[TEXT SECTION]
--- begin ---
Our second child also did the WISC IV at a similar age. This child was assessed as 'Very Superior' in verbal comprehension, our capacity to think and solve problems with words. This child is in the top 1% of students and twice assessed by educational psychologists as gifted in English. Her other measures were high. That child was not accepted into selective school.

Paul has heard this rant before. He sighs. 'Why didn't you send them for coaching?' 'Paul,' I say, 'I've just told you. These kids were smart. They shouldn't need coaching,'

Paul has known me for a while and is used to my western ideas of 'shoulds' and 'should nots'. He has given up trying to change me. Being Chinese, Paul is practical. 'Look,' he says, 'coaching isn't about coaching. Nobody who goes to coaching needs coaching.' I believe he is right in this. Out here in the great North-West all schools have above 70% intake of LBOTE students. No LBOTE parent I know would permit their child to under-perform at an Australian school in what is widely regarded as a 'soft' syllabus, especially in maths. 'Kids go to coaching to get practice in taking the test,' Paul explains. 'That is how they get into James Ruse. They get test practice at coaching and they go there every day, seven days a week. You really don't want your children to go to James Ruse,' he finishes.

I am worried about my younger children, at least one of them. My impression as their parent is that he is the cleverest of all; if he is not challenged he becomes bored, angry, resentful and even depressed. 'Gifted underachievers' lose confidence, become disruptive, negative and isolated. They can get into trouble with the law. They have high rates of suicide.

I had the opportunity recently to speak with Magda Pollak, the long time head of the Department's Selective School and Opportunity Class Unit. Unencumbered by educational psychology qualifications, Ms Pollak is confident about what a 'gifted' student really is. According to Ms Pollak, really clever children can do things very quickly. Speed of achievement is her primary criterion; to be able to rattle off 35 answers in 30 minutes. The Australian Council for Educational Research (ACER) developed test for NSW is entirely multiple choice and favours 'perceptual reasoning', logic and puzzles. And speed. According to Professor Dianna Kenny at the University of Sydney, these skills are developed by test taking practice.
--- end ---
[DATASET ENTRIES]
--- begin ---
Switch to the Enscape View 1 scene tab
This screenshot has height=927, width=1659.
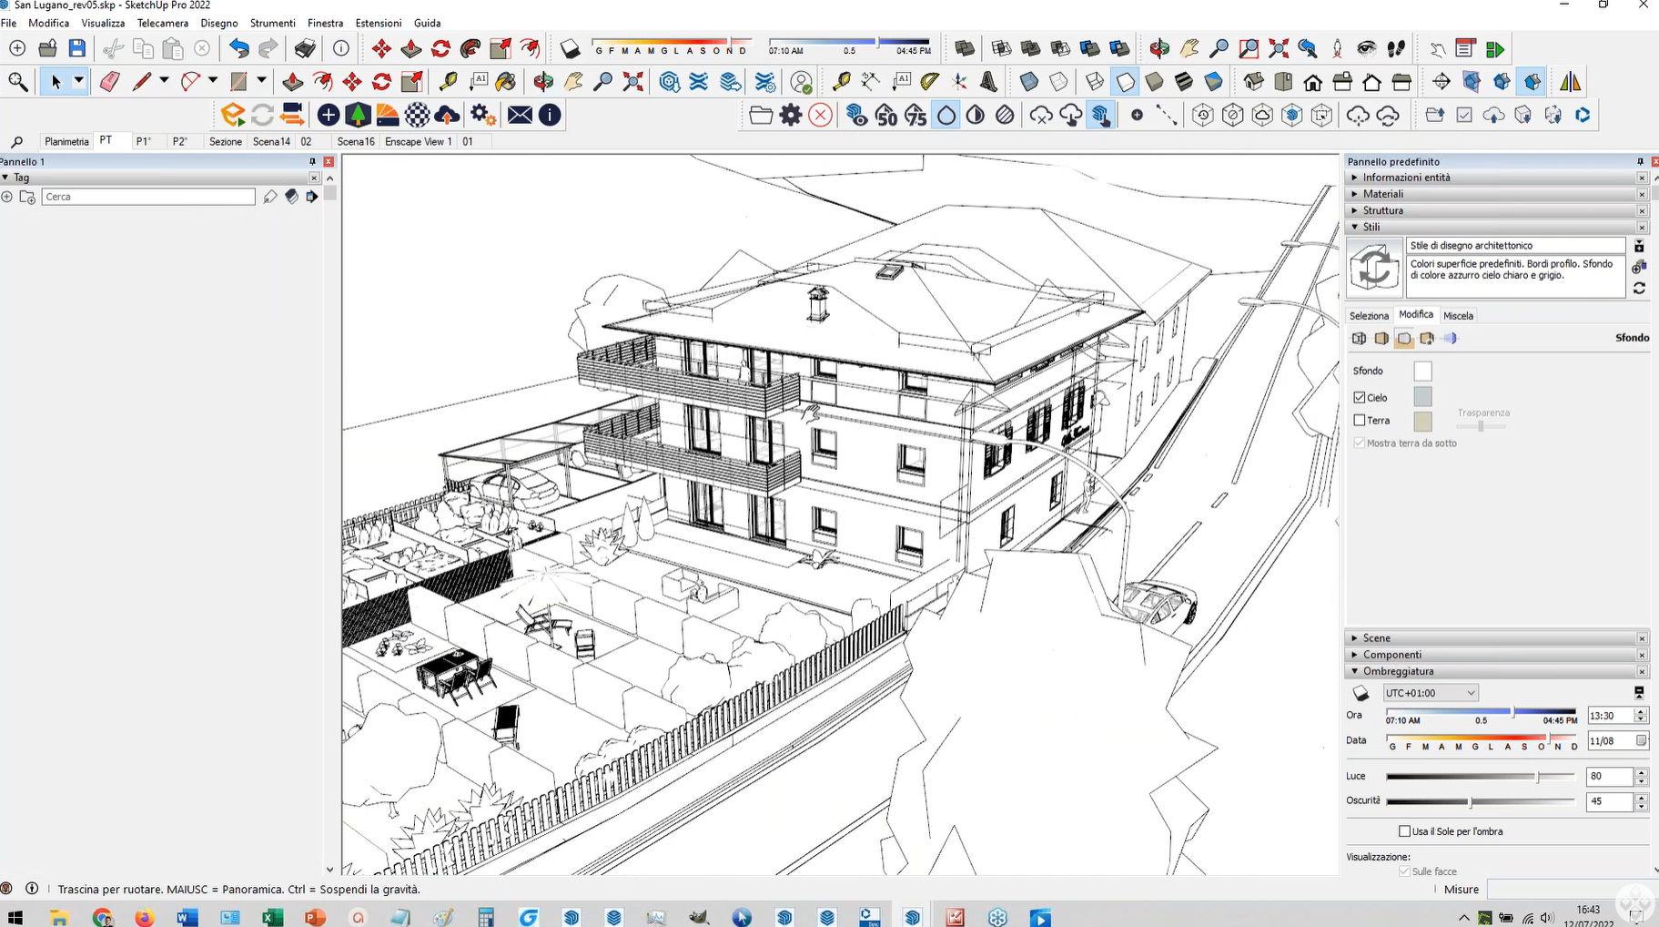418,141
--- end ---
--- begin ---
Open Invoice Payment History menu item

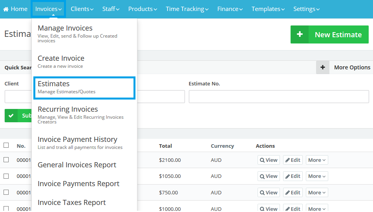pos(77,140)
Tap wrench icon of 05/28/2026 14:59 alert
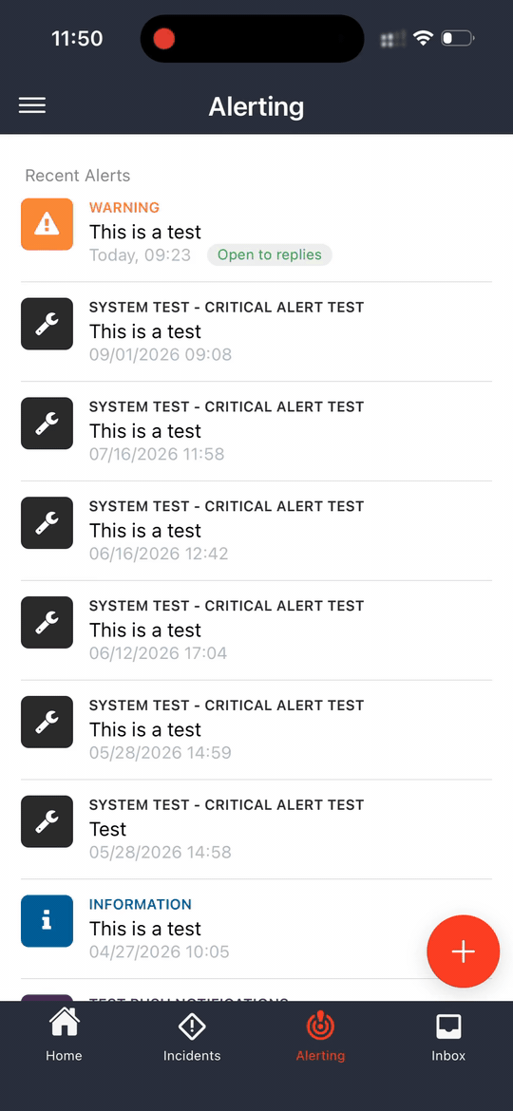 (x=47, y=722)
--- end ---
--- begin ---
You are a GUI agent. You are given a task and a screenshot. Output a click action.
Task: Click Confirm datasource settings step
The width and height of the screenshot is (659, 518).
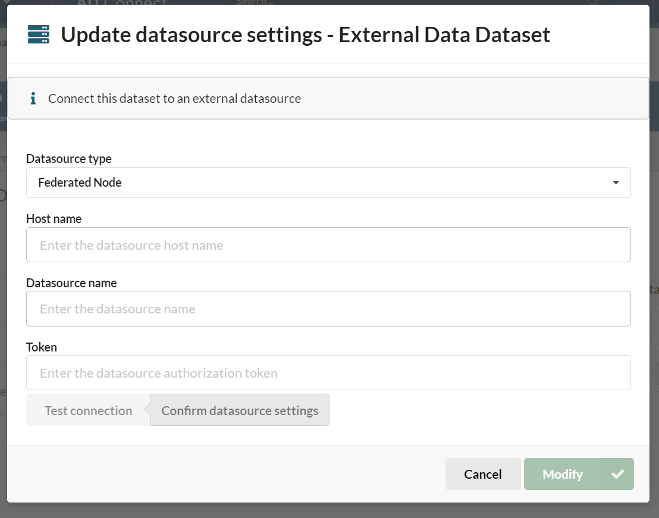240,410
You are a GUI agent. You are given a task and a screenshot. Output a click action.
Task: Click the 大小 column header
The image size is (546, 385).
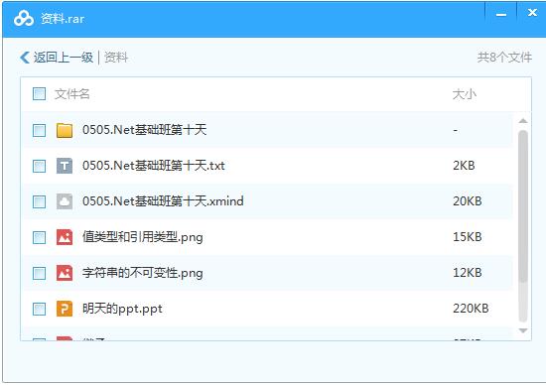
--- end ---
[DIRECTION A]
Answer the following from the text on selective school entry, one answer per line:
(i) According to Paul, why do children go to coaching?
(ii) What percentage of LBOTE students do all schools in the North-West take in?
(iii) What is Magda Pollak's primary criterion for a gifted student?
[DIRECTION B] Carry on the text on selective school entry from the point where it stops.

[EXPECTED ANSWER A]
(i) To get practice in taking the test.
(ii) Above 70%.
(iii) Speed of achievement.

[EXPECTED ANSWER B]
Interestingly, ACER has developed entirely different tests for Victoria and South Australia that use verbal measures. These tests have components that require the writing (and marking) of sentences and short essays. One even includes an interview.

The accepted gold standard WISC tests are noteworthy in how little actual mathematics they use to assess ability. Its primary tools involve reasoning and comprehension tasks that use words, and others that use symbols and other non verbal tools. Victoria and South Australia accept that using both types of measures is sound assessment practice. By contrast NSW undervalues language as a way of measuring intellectual ability. NSW discriminates against types of clever children such as my young son, who hesitates before he answers because he recognizes options and ponders possibilities a less clever child does not.

I mutter at Paul. It's alright for you, I say, your children were exceptional at maths, which aided them in their selective test results. 'You're always saying 'you don't want your child to go to James Ruse', Paul. It's consistently the most successful school in the State. So just why is that, exactly?'

'Look.' Paul eyes me as he does when we are sharing cross-cultural Secret Parents' Business.

'To get into James Ruse, you have to study ALL the time. You train like an elite athlete. Those kids become very well disciplined. Unfortunately, they also become very obedient learners. They learn to stifle their own creativity. Very bad.

'You take the Apple Company. Say 10% of their profit goes to China that makes the hardware. Say 30% goes to Korea where they make the software. That's 40%.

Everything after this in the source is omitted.